Plus globalement, nous représentons autour de 30 % du marché en France et comptons conserver notre leadership, en continuant de progresser auprès de tous les audioprothésistes, notamment ceux qui n'appartiennent pas à un fabricant. Au contraire de nos deux principaux concurrents, nous ne possédons quasiment pas de retail. Par conséquent, nous avons un marché accessible plus restreint qui nous impose d’être présents partout.

En effet, WSA ne possède pas de réseau verticalisé, à l'exception des centres SoluSons. Est-ce une stratégie vouée à évoluer ?

SoluSons appartient à WSA depuis longtemps et compte aujourd’hui 65 centres, mais c’est une exception et, pour le moment, la stratégie du groupe est plutôt au statu quo. Toutefois, disposer de ce réseau nous aide à rester connectés au terrain et au parcours patient. Et nous comptons en tirer les leçons au bénéfice de notre approche clients.

Plutôt que la verticalisation, vous avez opté pour une stratégie de partenariat, illustrée par l'activité d’Audibene...

Avec Audibene, nous disposons d’un outil puissant de génération de leads, que nous souhaitons aujourd’hui mettre exclusivement au service de nos partenaires. Quand nos concurrents investissent massivement pour orienter vers leurs propres réseaux, nous avons fait un autre choix, celui de soutenir nos clients. Et avec un modèle transparent : ils ne paient que lorsque le lead aboutit à une vente.

Face aux défis des déserts médicaux et de la baisse du nombre d’ORL, il n’est simplement plus raisonnable de s’opposer à la téléconsultation.

WSA dispose d'une autre marque, Shoebox. Où en est son activité et notamment le déploiement de sa solution de téléconsultation ?

Début décembre, nous avons regroupé nos solutions logicielles et matérielles de diagnostic (Koalys Consult et Unity 4) au sein d'une nouvelle entité : WSA Diagnostics sous la direction de Thibaut Martin.

En parallèle, nous engageons une remise à plat de notre solution de téléaudiologie Koalys Remote – en stand-by actuellement dans l’attente de décisions réglementaires –, pour aboutir à une formule validée par l’ensemble de l’écosystème et la présenter ensuite aux pouvoirs publics. Il faut sortir de l’impasse. Face aux défis des déserts médicaux et de la baisse du nombre d’ORL, il n’est simplement plus raisonnable de s’opposer à la téléconsultation.

Enfin, nous avons créé un nouveau pôle santé auditive, placé sous la direction d’Yves Lasry, directeur scientifique de WSA France, avec pour objectif de renforcer notre présence auprès de la communauté ORL.

L’audiologie traverse une zone de turbulences réglementaires, concurrentielles, organisationnelles... Quelle partition doivent jouer les industriels auprès des pouvoirs publics ?

Nous devons défendre la réalité de nos métiers face à des décideurs politiques qui raisonnent avant tout en contraintes budgétaires.
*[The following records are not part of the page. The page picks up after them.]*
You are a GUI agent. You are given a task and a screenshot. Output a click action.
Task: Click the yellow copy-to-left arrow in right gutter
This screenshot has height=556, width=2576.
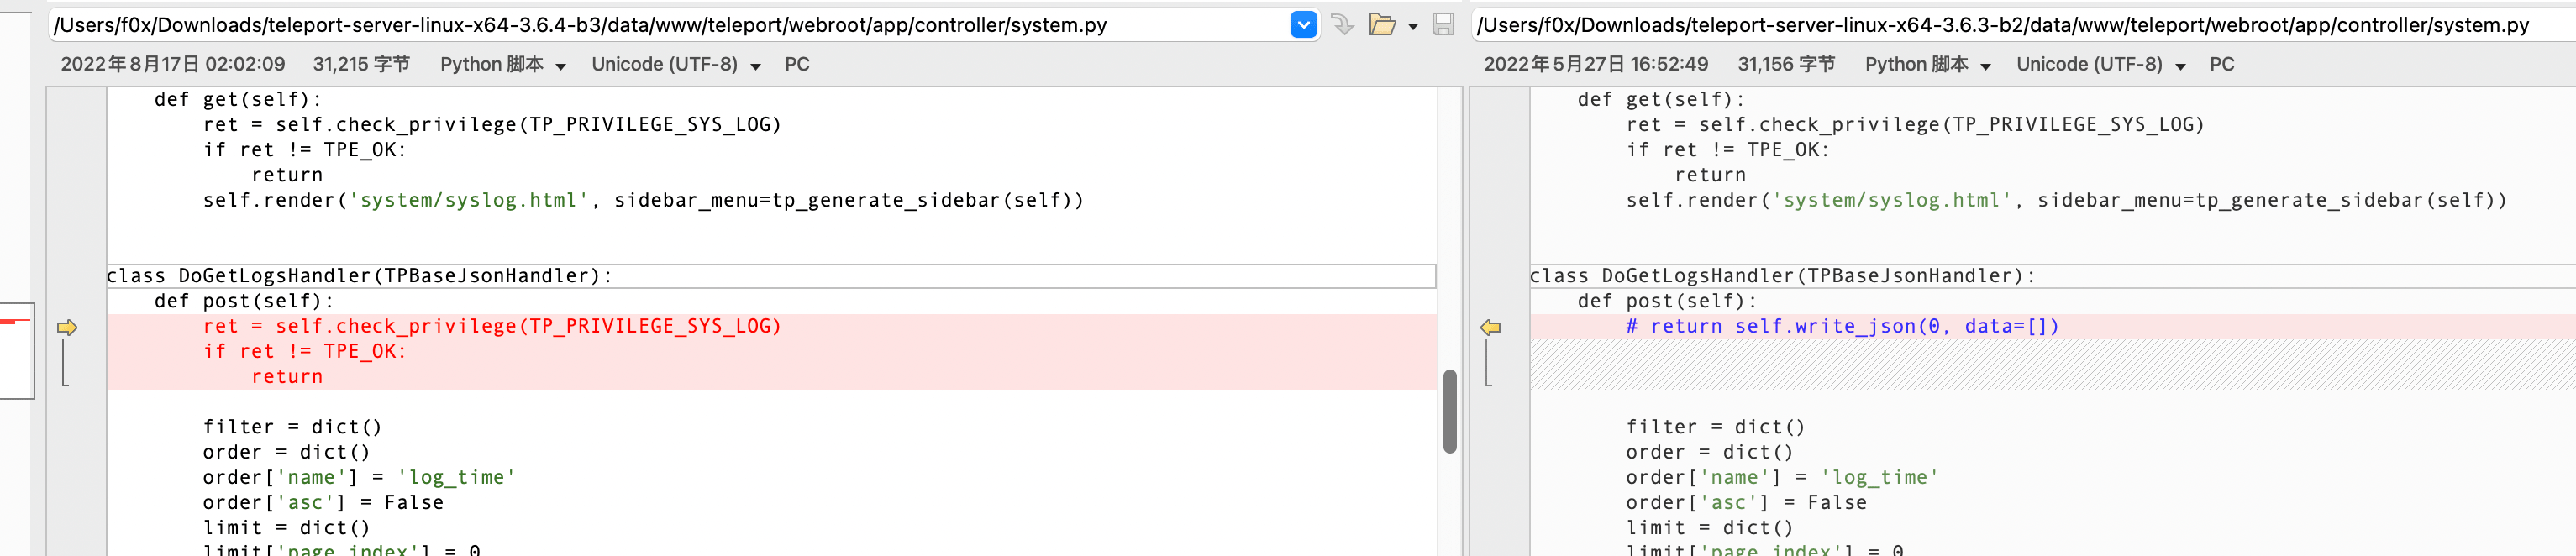1490,327
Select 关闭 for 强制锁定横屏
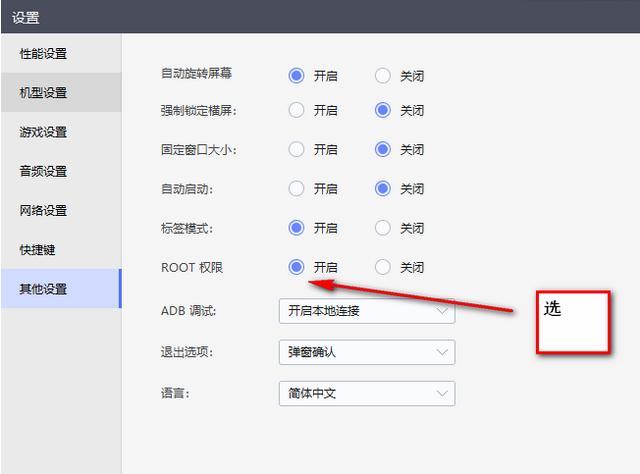 click(383, 110)
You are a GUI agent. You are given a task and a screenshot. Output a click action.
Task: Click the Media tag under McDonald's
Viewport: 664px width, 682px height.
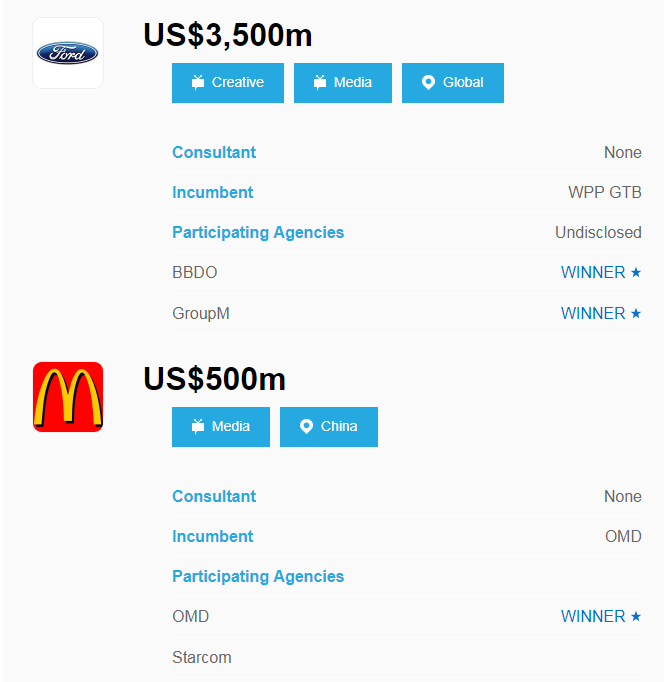tap(221, 427)

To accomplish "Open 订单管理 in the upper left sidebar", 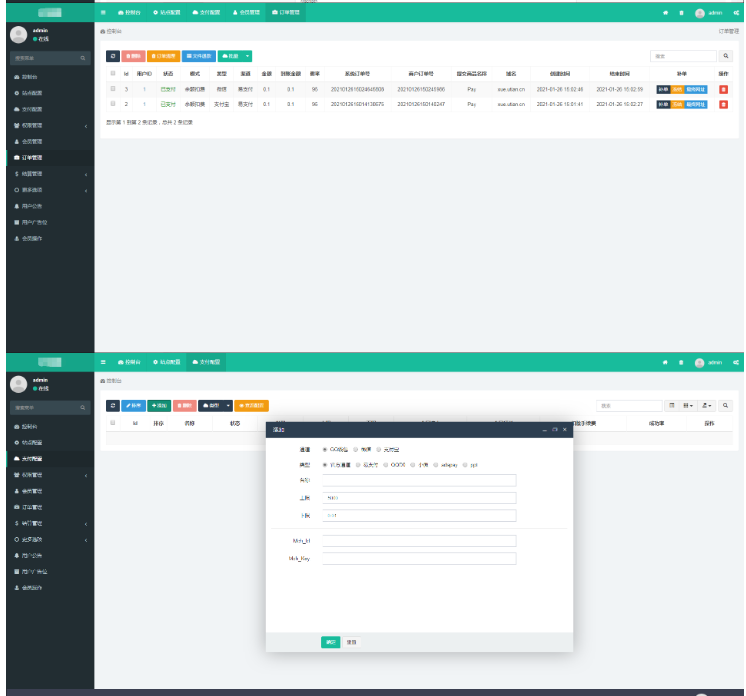I will click(30, 157).
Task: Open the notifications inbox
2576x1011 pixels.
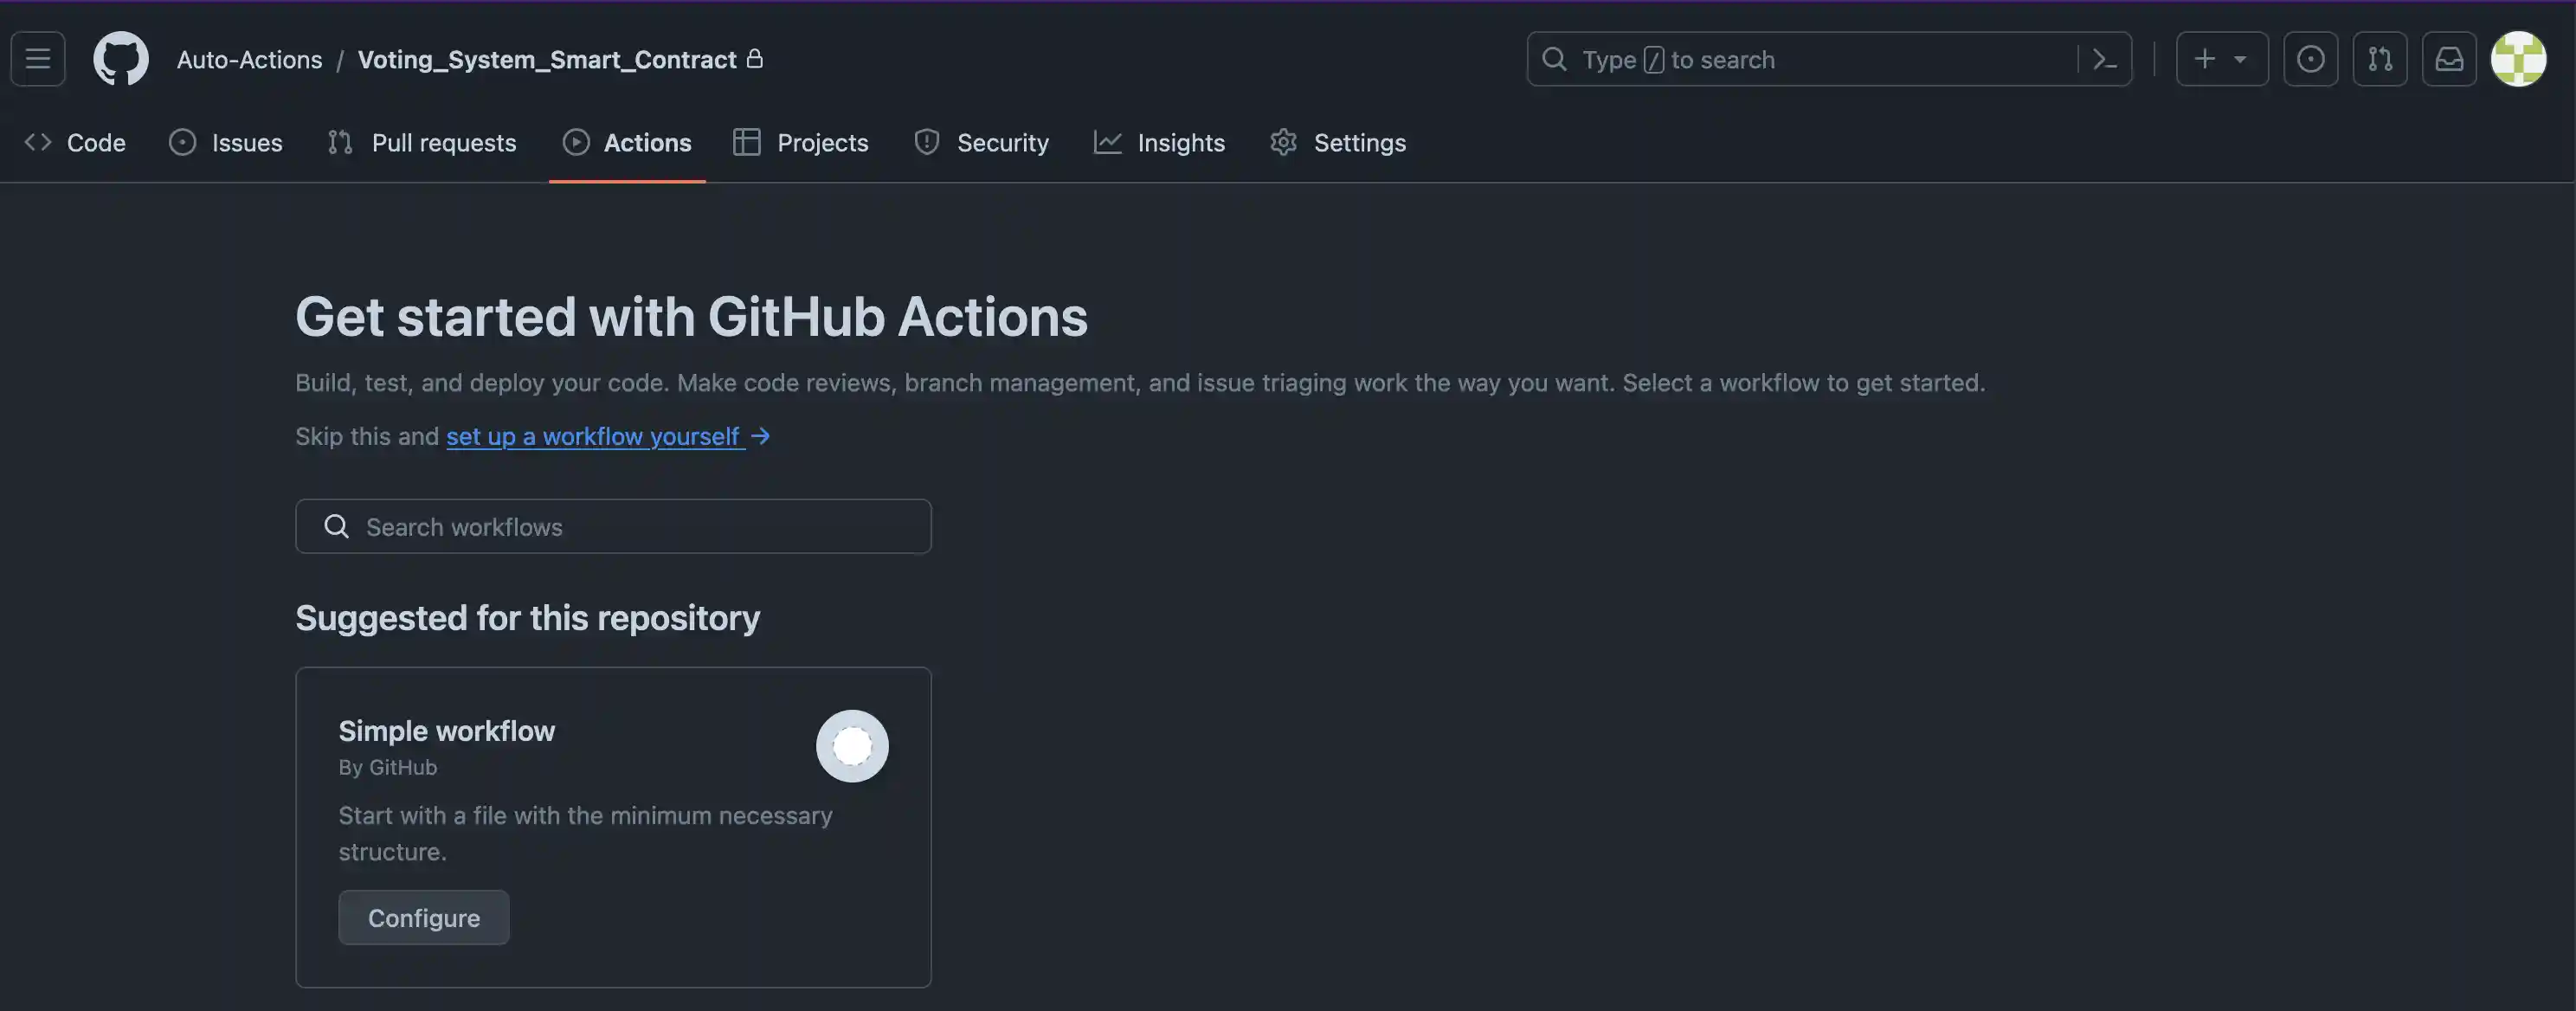Action: pos(2449,59)
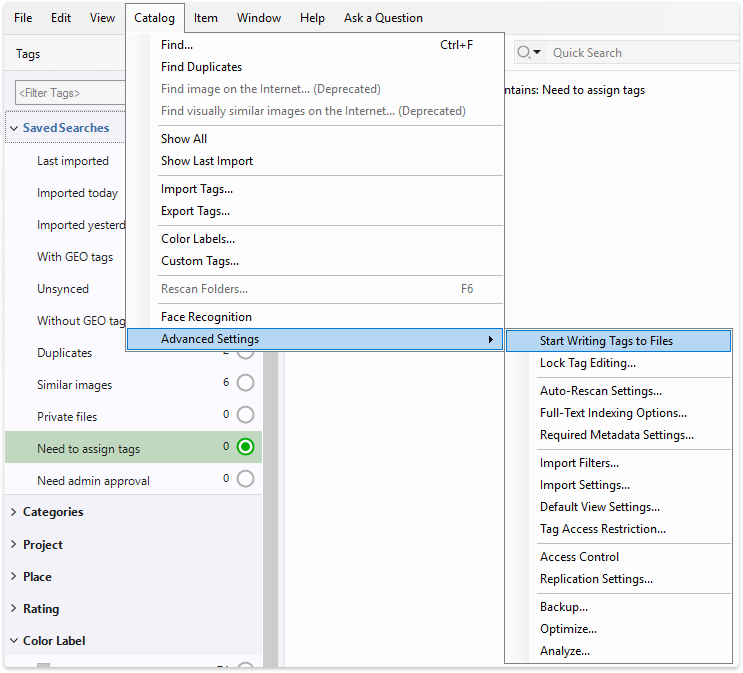Click the Quick Search magnifier icon
743x673 pixels.
pos(524,53)
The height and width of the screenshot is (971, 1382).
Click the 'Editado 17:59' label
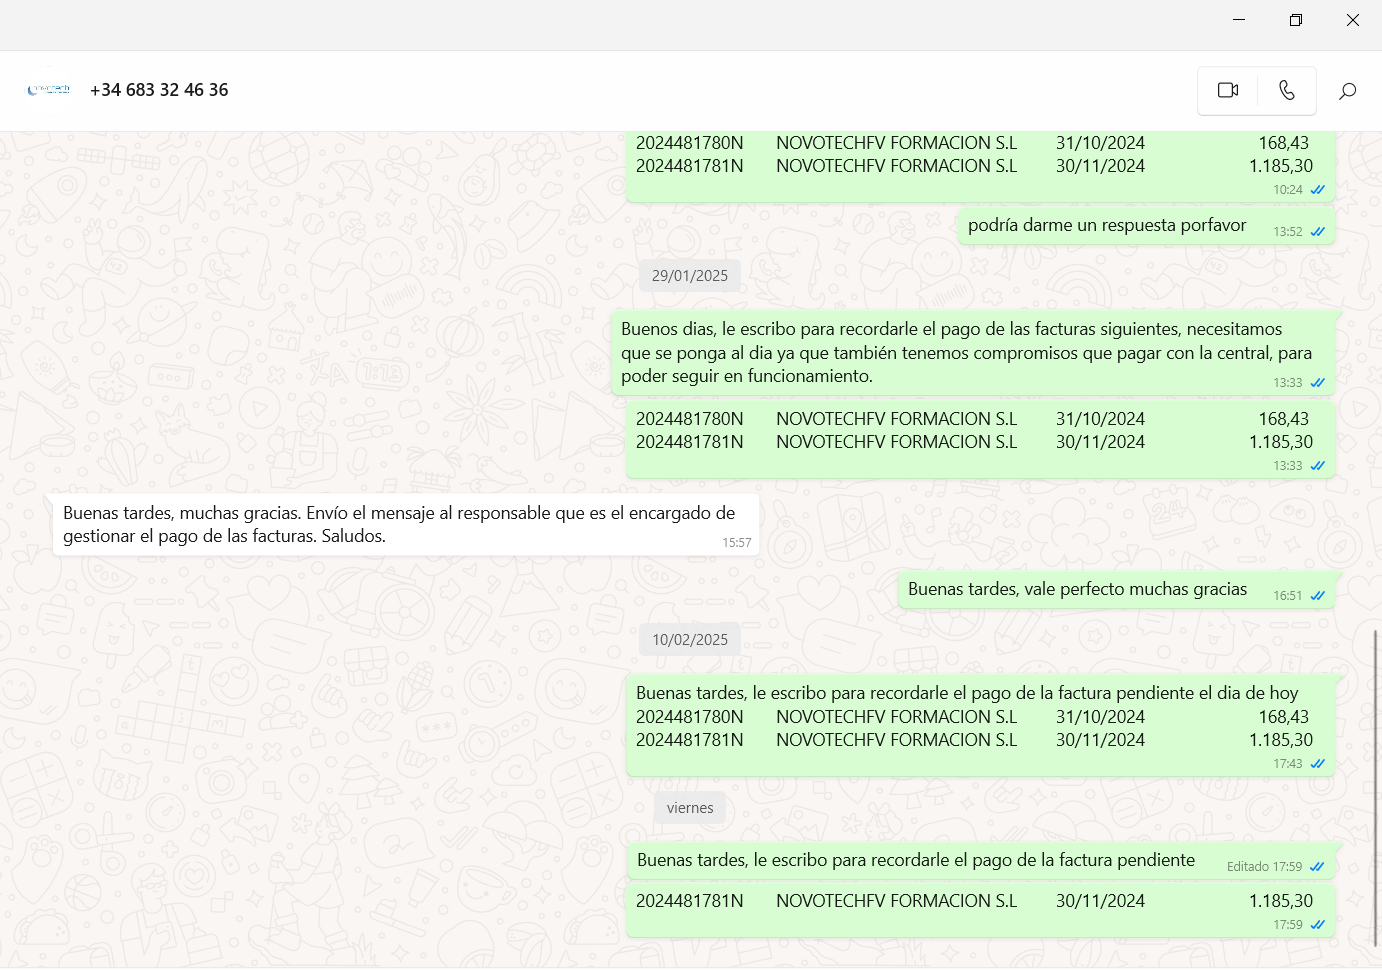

Avec le Snitem et les organisations professionnelles, nous préparons nos échanges avec la Direction de la Sécurité sociale (DSS) afin de porter, dès que le paysage politique sera stabilisé, une lecture juste de notre filière et de ses enjeux et éviter ainsi des décisions aux effets désastreux.

Nous devons continuer de sensibiliser les pouvoirs publics pour éviter que les audioprothésistes ne soient réduits à vendre de la classe I.

Quelles seraient les conséquences d'une dissociation et d'un encadrement des marges ?

La France présente le meilleur taux d’adoption d’Europe avec des niveaux de satisfaction excellents, grâce à la qualité de l’accompagnement des audioprothésistes. La dissociation fragiliserait cet équilibre et conduirait à un suivi dégradé, avec un impact sanitaire et économique certain. Les pouvoirs publics ont d’autres leviers à actionner ; ne cassons pas un système qui a fait ses preuves.

Quant à l’encadrement des marges, il est inapplicable en l’état en audioprothèse : dissocier, référence par référence, la valeur de l’appareil et celle de la prestation relève de l’usine à gaz. En outre, la réforme ouvrirait la voie à des modèles uniquement centrés sur la tarification. Nous devons continuer de sensibiliser les pouvoirs publics pour éviter que les audioprothésistes ne soient réduits à vendre de la classe I, un scénario que la DSS ne mesure pas, focalisée sur la maitrise des couts.